Task objective: Bring together all lines of the material below that contain the string "product".

● ● ● ●

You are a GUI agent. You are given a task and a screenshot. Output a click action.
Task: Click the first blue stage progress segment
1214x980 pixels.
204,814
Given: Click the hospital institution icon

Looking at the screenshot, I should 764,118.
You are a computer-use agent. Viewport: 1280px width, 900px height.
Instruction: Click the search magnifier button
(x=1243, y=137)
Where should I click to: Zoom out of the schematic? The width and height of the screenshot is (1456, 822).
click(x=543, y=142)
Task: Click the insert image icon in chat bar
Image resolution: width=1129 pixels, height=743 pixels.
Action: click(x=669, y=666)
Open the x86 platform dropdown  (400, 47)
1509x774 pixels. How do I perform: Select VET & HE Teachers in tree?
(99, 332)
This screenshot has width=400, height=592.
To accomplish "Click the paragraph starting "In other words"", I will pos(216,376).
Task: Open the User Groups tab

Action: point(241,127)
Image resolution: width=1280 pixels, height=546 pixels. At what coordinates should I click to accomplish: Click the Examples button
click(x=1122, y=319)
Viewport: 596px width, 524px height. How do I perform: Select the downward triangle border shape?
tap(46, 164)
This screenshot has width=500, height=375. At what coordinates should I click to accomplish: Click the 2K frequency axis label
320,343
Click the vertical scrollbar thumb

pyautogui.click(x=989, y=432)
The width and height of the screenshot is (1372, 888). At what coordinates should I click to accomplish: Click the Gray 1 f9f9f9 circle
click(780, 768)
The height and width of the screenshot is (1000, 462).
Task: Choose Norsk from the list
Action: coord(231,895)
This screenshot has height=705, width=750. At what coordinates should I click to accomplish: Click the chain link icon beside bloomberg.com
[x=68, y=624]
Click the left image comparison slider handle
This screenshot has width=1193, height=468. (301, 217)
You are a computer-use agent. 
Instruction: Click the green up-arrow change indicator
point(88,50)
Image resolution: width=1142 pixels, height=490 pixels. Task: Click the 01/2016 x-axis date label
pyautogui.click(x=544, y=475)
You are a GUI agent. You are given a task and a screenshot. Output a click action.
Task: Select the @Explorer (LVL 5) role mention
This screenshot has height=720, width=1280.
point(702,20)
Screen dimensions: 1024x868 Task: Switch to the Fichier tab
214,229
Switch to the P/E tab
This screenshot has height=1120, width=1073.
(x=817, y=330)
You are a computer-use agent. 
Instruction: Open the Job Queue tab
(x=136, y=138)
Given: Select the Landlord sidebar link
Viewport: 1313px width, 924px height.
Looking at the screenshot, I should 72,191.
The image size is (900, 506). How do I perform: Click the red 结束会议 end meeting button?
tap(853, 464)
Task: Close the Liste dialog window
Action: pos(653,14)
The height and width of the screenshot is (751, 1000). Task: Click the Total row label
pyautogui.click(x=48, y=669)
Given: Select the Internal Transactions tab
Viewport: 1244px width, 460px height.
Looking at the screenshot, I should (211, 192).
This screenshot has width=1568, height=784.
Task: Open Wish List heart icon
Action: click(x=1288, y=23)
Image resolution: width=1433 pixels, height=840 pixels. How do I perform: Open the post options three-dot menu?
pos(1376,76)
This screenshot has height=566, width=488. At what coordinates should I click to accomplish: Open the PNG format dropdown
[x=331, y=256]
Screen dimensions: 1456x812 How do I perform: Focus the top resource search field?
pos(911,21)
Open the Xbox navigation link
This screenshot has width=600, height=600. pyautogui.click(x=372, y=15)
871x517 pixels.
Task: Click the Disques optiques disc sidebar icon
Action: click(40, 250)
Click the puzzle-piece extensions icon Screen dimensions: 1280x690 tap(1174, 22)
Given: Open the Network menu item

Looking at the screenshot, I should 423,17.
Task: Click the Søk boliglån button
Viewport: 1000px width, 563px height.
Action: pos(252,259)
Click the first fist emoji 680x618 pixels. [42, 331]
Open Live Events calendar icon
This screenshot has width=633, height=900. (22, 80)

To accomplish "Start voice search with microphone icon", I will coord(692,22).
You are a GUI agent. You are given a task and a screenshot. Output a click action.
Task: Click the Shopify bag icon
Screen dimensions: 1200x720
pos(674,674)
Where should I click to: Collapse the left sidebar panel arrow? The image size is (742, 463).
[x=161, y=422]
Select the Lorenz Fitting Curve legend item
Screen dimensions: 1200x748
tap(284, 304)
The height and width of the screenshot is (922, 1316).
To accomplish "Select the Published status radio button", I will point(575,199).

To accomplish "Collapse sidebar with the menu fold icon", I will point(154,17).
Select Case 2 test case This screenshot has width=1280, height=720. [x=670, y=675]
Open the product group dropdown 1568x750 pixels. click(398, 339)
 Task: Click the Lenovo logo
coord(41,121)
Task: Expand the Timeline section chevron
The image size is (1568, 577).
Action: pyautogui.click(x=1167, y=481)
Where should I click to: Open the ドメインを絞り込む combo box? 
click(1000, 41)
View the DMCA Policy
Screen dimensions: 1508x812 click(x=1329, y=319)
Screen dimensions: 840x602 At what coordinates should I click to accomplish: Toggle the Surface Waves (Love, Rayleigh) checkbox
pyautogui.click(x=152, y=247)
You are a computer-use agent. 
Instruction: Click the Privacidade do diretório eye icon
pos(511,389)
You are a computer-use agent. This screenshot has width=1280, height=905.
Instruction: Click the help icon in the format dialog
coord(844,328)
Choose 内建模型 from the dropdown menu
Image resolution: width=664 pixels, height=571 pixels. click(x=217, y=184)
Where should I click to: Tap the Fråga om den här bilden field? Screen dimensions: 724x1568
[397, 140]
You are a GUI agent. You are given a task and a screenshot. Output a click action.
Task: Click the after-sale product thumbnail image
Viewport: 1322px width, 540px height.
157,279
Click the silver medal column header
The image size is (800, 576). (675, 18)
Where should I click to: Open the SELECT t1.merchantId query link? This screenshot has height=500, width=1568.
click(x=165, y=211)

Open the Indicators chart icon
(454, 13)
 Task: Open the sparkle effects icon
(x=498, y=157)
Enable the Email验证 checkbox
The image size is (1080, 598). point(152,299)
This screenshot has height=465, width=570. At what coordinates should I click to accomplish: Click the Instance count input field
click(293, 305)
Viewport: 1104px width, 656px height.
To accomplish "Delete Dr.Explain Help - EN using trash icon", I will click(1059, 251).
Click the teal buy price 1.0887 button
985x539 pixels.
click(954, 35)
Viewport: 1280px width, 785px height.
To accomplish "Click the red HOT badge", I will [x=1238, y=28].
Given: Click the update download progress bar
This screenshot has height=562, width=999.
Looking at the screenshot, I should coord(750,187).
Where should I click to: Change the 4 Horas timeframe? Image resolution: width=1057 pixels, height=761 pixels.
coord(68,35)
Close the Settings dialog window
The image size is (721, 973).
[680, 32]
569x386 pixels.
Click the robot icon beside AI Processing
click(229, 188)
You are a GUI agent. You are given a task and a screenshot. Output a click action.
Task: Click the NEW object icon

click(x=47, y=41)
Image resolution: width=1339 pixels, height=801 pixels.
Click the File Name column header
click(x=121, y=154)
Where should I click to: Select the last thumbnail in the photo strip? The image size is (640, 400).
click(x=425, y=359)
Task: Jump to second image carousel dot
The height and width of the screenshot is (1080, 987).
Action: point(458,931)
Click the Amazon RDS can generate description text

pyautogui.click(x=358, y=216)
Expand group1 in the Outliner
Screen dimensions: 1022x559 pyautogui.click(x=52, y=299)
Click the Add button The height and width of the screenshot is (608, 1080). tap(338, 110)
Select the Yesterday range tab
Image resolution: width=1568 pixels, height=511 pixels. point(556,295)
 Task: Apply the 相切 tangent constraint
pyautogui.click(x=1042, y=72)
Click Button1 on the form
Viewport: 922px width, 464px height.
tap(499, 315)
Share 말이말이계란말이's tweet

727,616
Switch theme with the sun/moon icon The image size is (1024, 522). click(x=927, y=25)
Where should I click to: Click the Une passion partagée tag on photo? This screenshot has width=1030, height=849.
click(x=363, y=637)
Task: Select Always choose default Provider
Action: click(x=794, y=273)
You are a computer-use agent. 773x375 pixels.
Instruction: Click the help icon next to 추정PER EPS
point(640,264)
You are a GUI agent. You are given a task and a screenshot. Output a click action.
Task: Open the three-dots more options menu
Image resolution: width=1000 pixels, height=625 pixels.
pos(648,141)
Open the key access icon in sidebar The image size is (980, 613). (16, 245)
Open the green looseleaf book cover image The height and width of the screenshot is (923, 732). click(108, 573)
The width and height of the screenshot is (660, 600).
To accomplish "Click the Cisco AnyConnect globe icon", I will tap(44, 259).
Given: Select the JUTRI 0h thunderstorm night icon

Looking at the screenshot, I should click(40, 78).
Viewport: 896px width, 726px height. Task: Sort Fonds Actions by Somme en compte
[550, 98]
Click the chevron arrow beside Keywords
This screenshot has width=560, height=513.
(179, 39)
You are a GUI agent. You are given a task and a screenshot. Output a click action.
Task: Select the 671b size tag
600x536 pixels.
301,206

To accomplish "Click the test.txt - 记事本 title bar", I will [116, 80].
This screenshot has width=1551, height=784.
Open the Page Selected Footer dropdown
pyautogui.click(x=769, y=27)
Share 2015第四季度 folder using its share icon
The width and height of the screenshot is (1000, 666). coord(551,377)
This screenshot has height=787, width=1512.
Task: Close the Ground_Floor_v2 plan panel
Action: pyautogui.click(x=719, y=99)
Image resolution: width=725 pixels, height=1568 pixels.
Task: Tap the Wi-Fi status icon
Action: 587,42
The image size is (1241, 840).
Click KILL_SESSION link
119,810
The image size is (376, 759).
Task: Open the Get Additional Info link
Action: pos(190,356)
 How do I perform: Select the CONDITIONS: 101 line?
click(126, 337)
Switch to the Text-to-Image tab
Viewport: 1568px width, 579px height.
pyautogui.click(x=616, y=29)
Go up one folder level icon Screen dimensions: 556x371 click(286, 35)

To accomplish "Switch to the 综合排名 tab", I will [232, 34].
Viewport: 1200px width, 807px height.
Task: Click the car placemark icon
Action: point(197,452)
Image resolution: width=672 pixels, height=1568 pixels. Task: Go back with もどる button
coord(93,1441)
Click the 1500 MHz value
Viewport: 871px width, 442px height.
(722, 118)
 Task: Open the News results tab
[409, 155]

● ● ● ●

Response box:
Open the product group dropdown 1568x750 pixels. click(398, 339)
Task: Click the after-sale product thumbnail image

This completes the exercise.